Map overview Semantic statistics

Number of nodes, edges, triples, density and central hubs. Use it to gauge the size and connectivity of the map.

A* search algorithm

Nodes66
Edges65
Triples18
Avg. degree1.97
Density0.030303
Components1

How this topic connects Entity context

Quick relationship hints grouped by predicate. Useful for spotting recurring semantic connections around the current entity.

See the strongest relationship patterns around the current topic before diving into the raw triples.

A* search algorithm

Top relations

related to External links · 10
A* search algorithm → Archived, Brian Grinstead, February, Hierarchical Path-Finding, HPA, JavaScript, Retrieved, Search Algorithm, Updated, Variation
Class · 1
A* search algorithm → Search algorithm
Complete · 1
A* search algorithm → yes
Data structure · 1
A* search algorithm → Graph
Optimal · 1
A* search algorithm → yes
Worst-case performance · 1
A* search algorithm → O ( | E | log ⁡ | V | ) = O ( b d ) {\displaystyle O(|E|\log |V|)=O(b^{d})}
Worst-case space complexity · 1
A* search algorithm → O ( | V | ) = O ( b d ) {\displaystyle O(|V|)=O(b^{d})}

Important terminology Word statistics

Frequent words and multi-word phrases across the lead, headings, infobox and body. Useful for terminology coverage.
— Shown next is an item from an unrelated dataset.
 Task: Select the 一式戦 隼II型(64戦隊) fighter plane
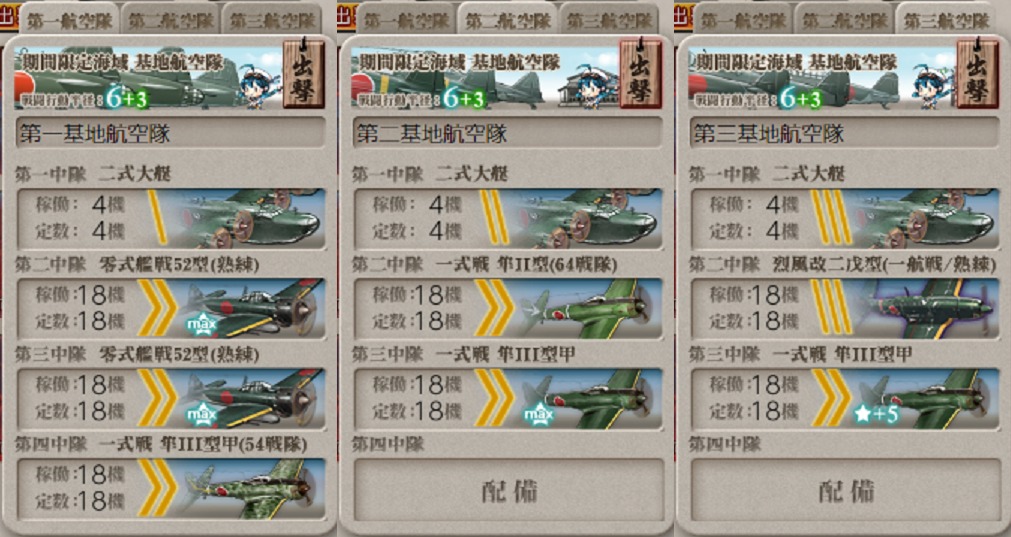pyautogui.click(x=508, y=308)
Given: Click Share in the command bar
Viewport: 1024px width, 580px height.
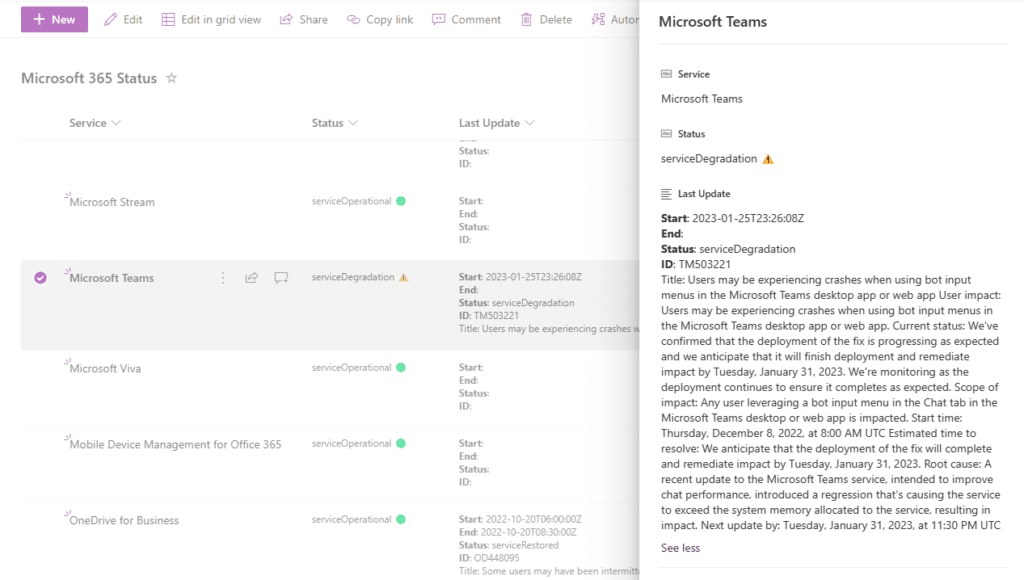Looking at the screenshot, I should pyautogui.click(x=303, y=19).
Use these terms to understand the vocabulary surrounding the topic, not as a checklist for keyword stuffing.

Important terminology

node algorithm heuristic path goal displaystyle search nodes optimal graph cost admissible textstyle consistent shortest function case distance start solution

Entity relationships Subject–Predicate–Object triples

Extracted RDF-like relationships with confidence and source. The table includes structured facts and lower-confidence contextual relations.
SubjectPredicateObjectConfidenceSrc
A* search algorithmClassSearch algorithm1.00infobox
A* search algorithmCompleteyes1.00infobox
A* search algorithmData structureGraph1.00infobox
A* search algorithmOptimalyes1.00infobox
A* search algorithmWorst-case performanceO ( | E | log ⁡ | V | ) = O ( b d ) {\displaystyle O(|E|\log |V|)=O(b^{d})}1.00infobox
A* search algorithmWorst-case space complexityO ( | V | ) = O ( b d ) {\displaystyle O(|V|)=O(b^{d})}1.00infobox
video gamesinstance ofis often used for the common pathfinding problem in applications0.80text
but was originally designed as a general graph traversal algorithminstance ofis often used for the common pathfinding problem in applications0.80text
A* search algorithmrelated to External linksVariation0.60section
A* search algorithmrelated to External linksHierarchical Path-Finding0.60section
A* search algorithmrelated to External linksHPA0.60section
A* search algorithmrelated to External linksBrian Grinstead0.60section

Related concept clusters Concept neighborhoods

Clusters of nearby vocabulary surrounding the topic. Scan them for adjacent concepts and language you may have missed.

These clusters group vocabulary that occurs around closely connected concepts in the source material.

    Connections between topic areas Semantic bridges

    Bridge nodes connect otherwise separate parts of the map. Expand a row to inspect the topic groups on each side.

    Bridges can reveal useful research angles that are easy to miss in a flat list of related terms.

    For writers, content strategists, SEOs, marketers and creators — from quick topic research to advanced semantic analysis.